When the museum opened, James was promoted to director and chief curator, a post she held for eight years. James said it was extremely difficult to leave, but she is proud of the museum’s growth and its impact. As a result, The Bahamas is incorporating more art programs in schools and native Bahamians have a place to see the evolution of art in their own country, James said.

James leads former Prime Minister of The Bahamas Hubert A. Ingraham, (1992-2002; 2007-2012); and artist Maxwell Taylor, who had a retrospective exhibit opening that evening, through the National Art Gallery of The Bahamas.

“It wasn’t a part of our culture we had developed before, but by the time I left, people gave me a chance to see that the work we did mattered, and I saw how it had grown to reach out and impact the community,” she said. “Not many people get that opportunity; I understood the work that an institution like the NAGB needed to do for The Bahamas.”

James was enticed to take a break from the museum when she was offered a temporary post-doctoral teaching fellowship at Washington University in St.
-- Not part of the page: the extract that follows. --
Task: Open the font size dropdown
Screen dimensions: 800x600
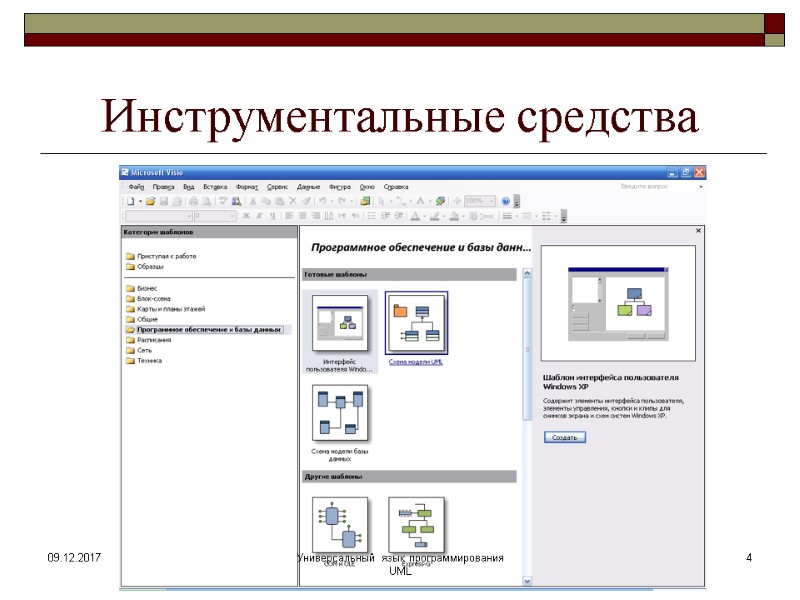Action: [x=233, y=213]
Louis. She had recently finished her Ph.D. at Duke and was interested in returning to an academic setting.

“Life changed very quickly after that,” she said.
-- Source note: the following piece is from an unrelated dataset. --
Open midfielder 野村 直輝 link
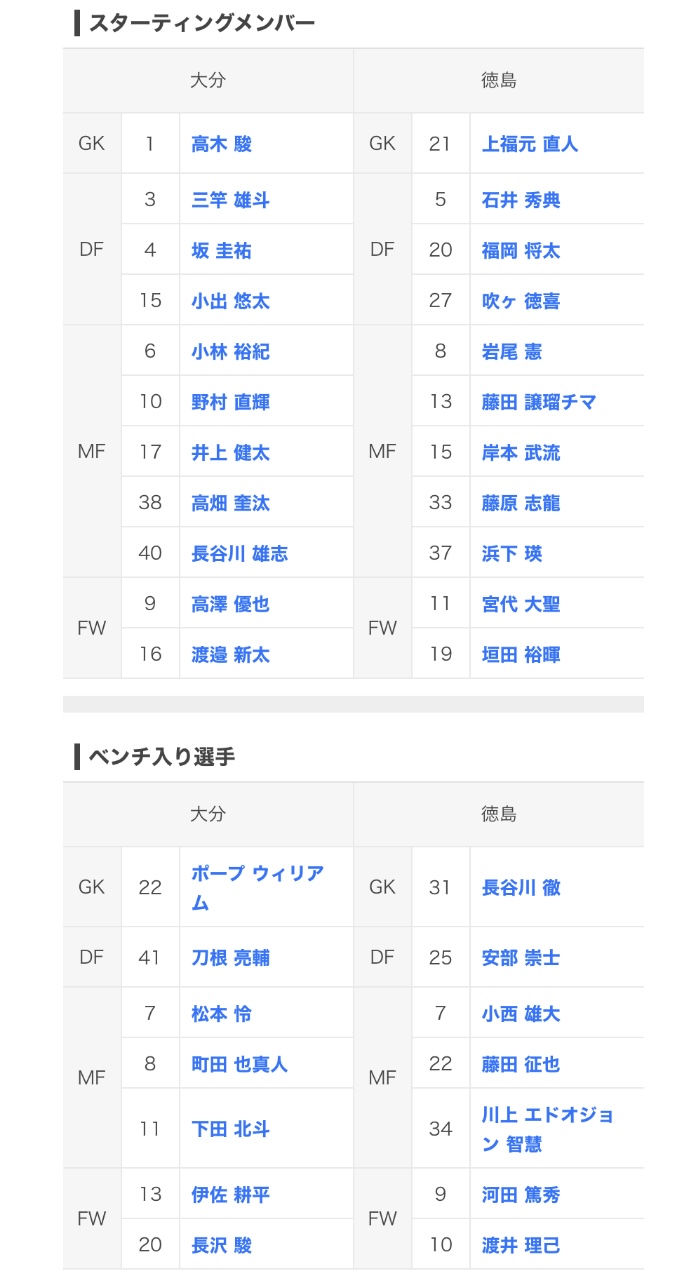This screenshot has width=695, height=1280. coord(230,402)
Shortly after she began her fellowship, James was offered a position as a professor of Caribbean and African Diasporic art histories at Yale University. After some hesitation — she had planned to return to The Bahamas — James decided to teach art history, along with African American history at Yale and left her museum position. At Yale, James began teaching full-time, wrote a book about the art of Bahamian collector Dawn Davies, and curated exhibits across the country. Then two years ago, she was approached by University of Miami to interview for an opening in the art history department. She decided that she wanted to be closer to home.

Nathan Timpano, who serves as the area head for art history in the Department of Art and Art History, said James “is a perfect example of UM seeking out desirable professors,” and that she is the only professor in their department who teaches art of the Caribbean, or African art.
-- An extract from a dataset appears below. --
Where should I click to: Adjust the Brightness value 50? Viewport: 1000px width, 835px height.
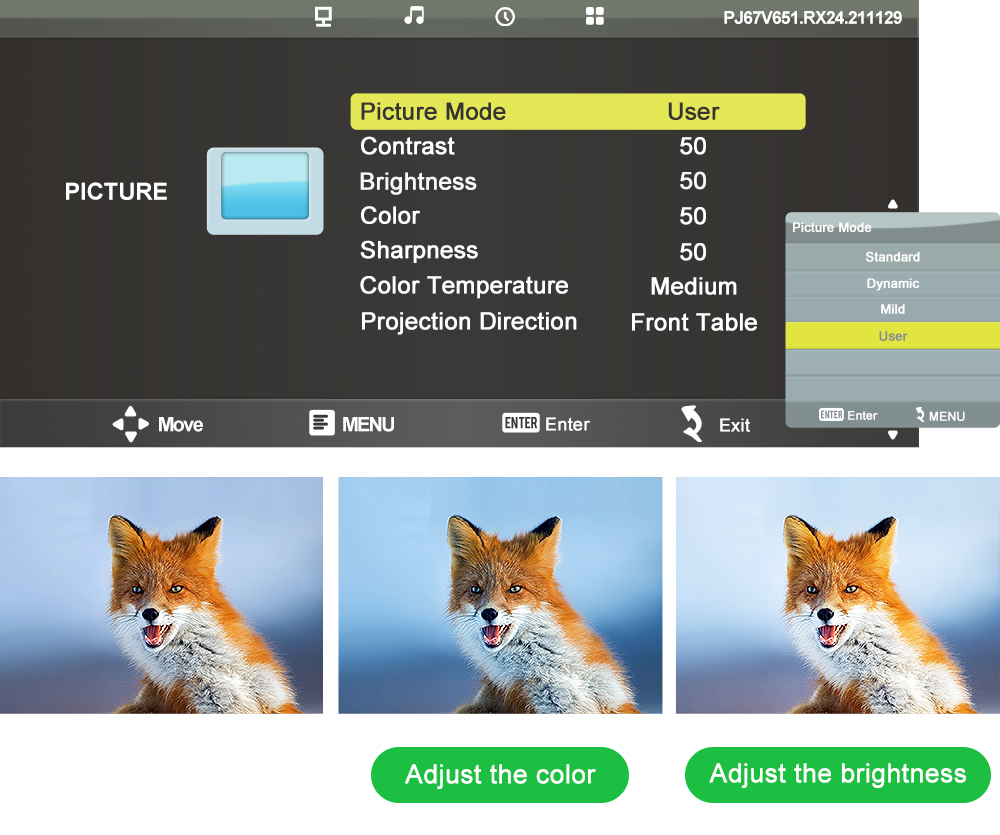pyautogui.click(x=692, y=182)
“She is really filling a gap that had previously existed in our curriculum,” he said, adding that students often comment about how much they enjoy her classes. “Also, the fact that she is both a highly trained art historian and a skilled painter provides a dual perspective on the discipline that’s really unique.”

Rosie Gordon-Wallace, the founder of Diaspora Vibe Cultural Arts Incubator (DVCAI), an organization that works to cultivate and elevate Latin American and Caribbean artists’ work in the United States, said James’ insight about Caribbean art is invaluable. When she opened the National Art Gallery of The Bahamas in Nassau, Gordon-Wallace said James helped create a cultural springboard for Bahamian artists like Blue Curry, John Beadle, Heino Schmid and John Cox, who are internationally recognized today.

“Erica has been at the helm of the maturation of contemporary Caribbean art in The Bahamas,” said Gordon-Wallace. “She is also rigorous in her knowledge of the Caribbean, and in placing that knowledge in the canon, as well as in the contemporary canon in America.”

Gordon-Wallace said James is writing an essay for an upcoming DVCAI exhibit that opens Nov. 16 at the Corcoran School of Art and Design in Washington, D.C. James is also opening a different contemporary Caribbean art exhibit at Miami’s Little Haiti Cultural Complex in December. In between, she is teaching classes on Cuban Art, African Art and Western Art, and hoping to get back to The Bahamas, so she can help the survivors of Hurricane Dorian in any way possible.

Although James is grateful her family was spared from Dorian, she is still concerned about the future of her country. She hopes the University of Miami continues its intensive research on climate change issues to find solutions to pressing problems such as medical health impacts and resilient building methods, among others. 

“I hope UM can be a nexus for the necessary conversations we need to have about, and actions we must take, on climate change," she said. “We are all facing the same battle.”